Abstract
There is debate about how implicit and explicit processes interact in sensorimotor adaptation, implicating how error signals drive learning. Target error information is thought to primarily influence explicit processes, therefore manipulations to the veracity of this information should impact adaptation but not implicit recalibration (i.e. after-effects). Thirty participants across three groups initially adapted to rotated cursor feedback. Then we manipulated numeric target error through knowledge of results (KR) feedback, where groups practised with correct or incorrect (+/-15°) numeric KR. Participants adapted to erroneous KR, but only the KR + 15 group showed augmented implicit recalibration, evidenced by larger after-effects than before KR exposure. In the presence of sensory prediction errors, target errors modulated after-effects, suggesting an interaction between implicit and explicit processes.
Author Contributions
BCL and NJH were involved in the conceptualization of the project, study hypotheses, and experimental methods. BCL collected data and completed data analysis.

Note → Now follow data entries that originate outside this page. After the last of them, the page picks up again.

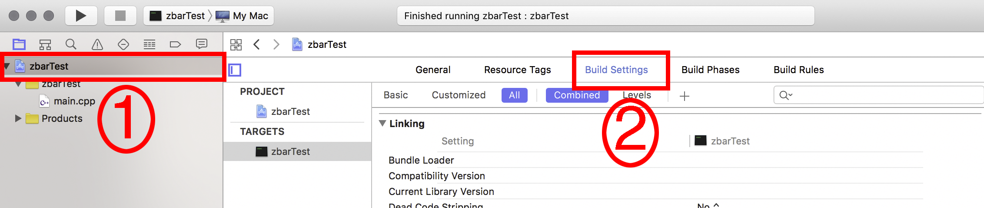Switch view to Levels
Image resolution: width=984 pixels, height=208 pixels.
point(637,95)
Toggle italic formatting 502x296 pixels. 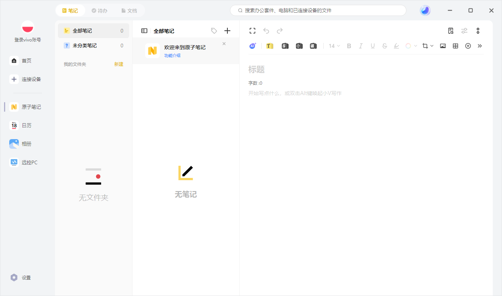[x=361, y=46]
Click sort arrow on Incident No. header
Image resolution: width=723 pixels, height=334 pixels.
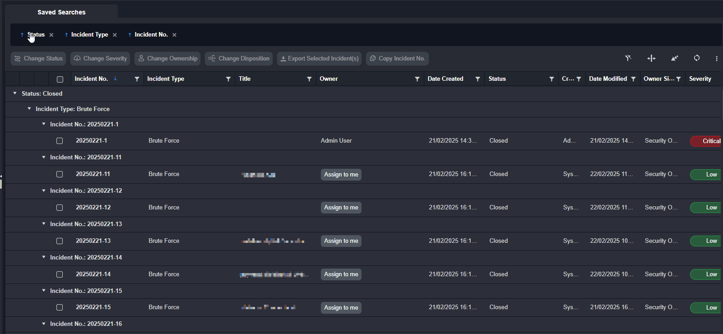(116, 79)
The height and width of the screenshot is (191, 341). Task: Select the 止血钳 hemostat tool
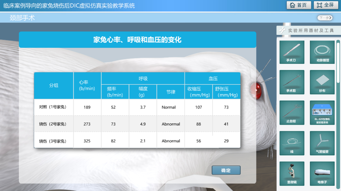[x=292, y=112]
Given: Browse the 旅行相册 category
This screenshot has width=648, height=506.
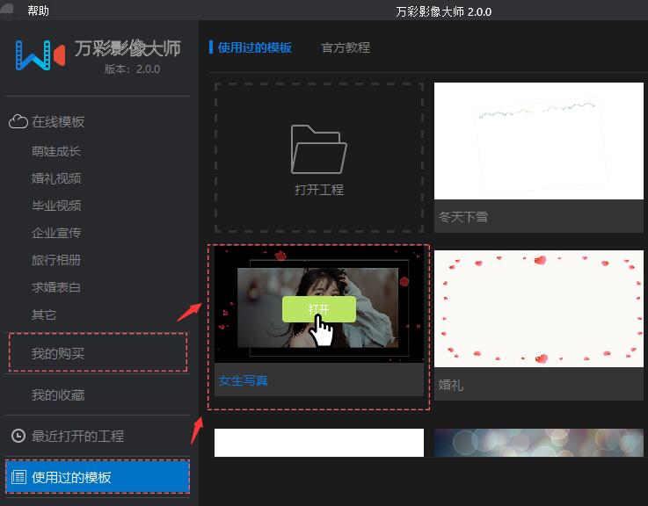Looking at the screenshot, I should point(56,260).
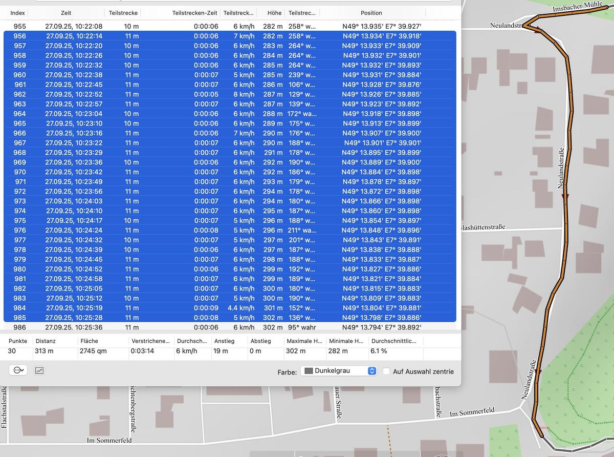
Task: Click the Position column header
Action: (x=371, y=13)
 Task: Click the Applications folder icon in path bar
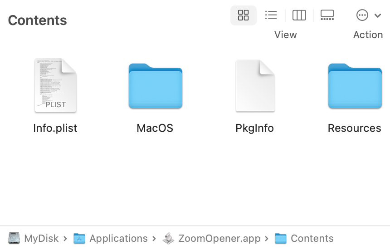tap(80, 238)
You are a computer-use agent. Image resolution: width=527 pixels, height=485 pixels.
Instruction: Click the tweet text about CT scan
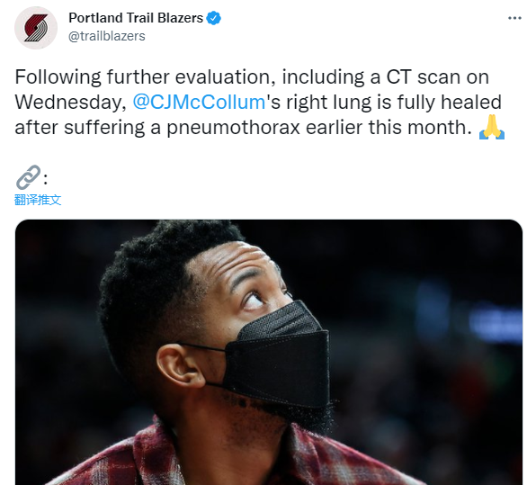pos(259,103)
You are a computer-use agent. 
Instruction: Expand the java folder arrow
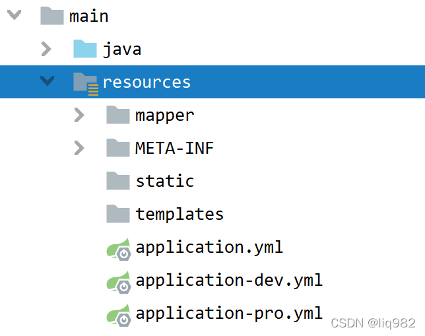(46, 49)
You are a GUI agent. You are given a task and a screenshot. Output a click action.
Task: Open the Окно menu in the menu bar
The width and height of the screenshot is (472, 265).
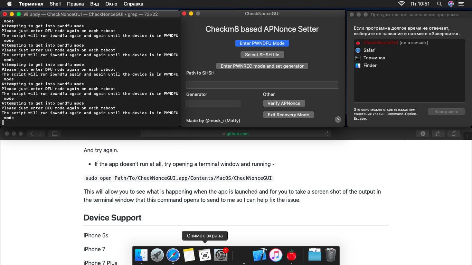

BCL and NJH both contributed to writing of the manuscript and both authors read and approved the final version.
Acknowledgements
The authors thank Romeo Chua for his insightful comments and feedback during the planning of this experiment and writing of the final manuscript.
Disclosure statement
No potential conflict of interest was reported by the author(s).
Notes
1 A fourth group (n = 5) of participants was later tested under the same testing conditions but no numeric KR was provided during Adapt 2. In Figures 2, 5 and 6 we have added this group to visually demonstrate the similarity of this group to the Correct KR group. Despite the low sample size, we ran an exploratory statistical analyses to compare these groups in a 2 Group X 2 Block (1 vs. 10) LMER for Adapt 2 CE, where both the group-level contrast (ß = -1.58, 95% CI [-5.50 – 2.35], p = .41) and the Group X Block interaction were not statistically significant (ß = 2.02, 95% CI [-2.10 – 6.15], p = .32). There were also no significant differences between the No KR and Correct KR groups in the patterns of errors for these groups in measures of after-effects after Adapt 2 (ßGroup = .44, 95% CI [-4.25 – 5.12], p = .85; ßGroup X Testing Phase = .94, 95% CI [-2.12 – 3.99], p = .54), and in Retention (ßGroup = -.14, 95% CI [-2.80 – 2.51], p = .91; ßGroup X Block = .25, 95% CI [-2.39 – 2.88], p = .85). For full analysis breakdown see Supplementary Analyses, Tables 8-10).
2 The linear model was chosen for all mixed effects analyses. Model fit was evaluated using Akaike’s Information Criterion (AIC). For all analyses involving CE and VE, inclusion of the 3-way interaction produced the lowest AIC compared to the base model, with the exception of analysis for RT. However, due to predictions and to be consistent across measures, we kept the interaction term in the model for all analyses. All fixed effects models were then compared to the mixed effects’ model that included participant as a random effect. All mixed effects models produced the lowest AIC. For crossed random effects we specified a random intercept for each participant within each testing phase and block. In two cases (analysis of adaptation CE and VE data) the term for the random effect of participant within block was removed, because it produced random effect variance estimates of zero. This was informed by recommendations to fit the most complex model that permits a non-singular fit (Barr et al., Citation2013).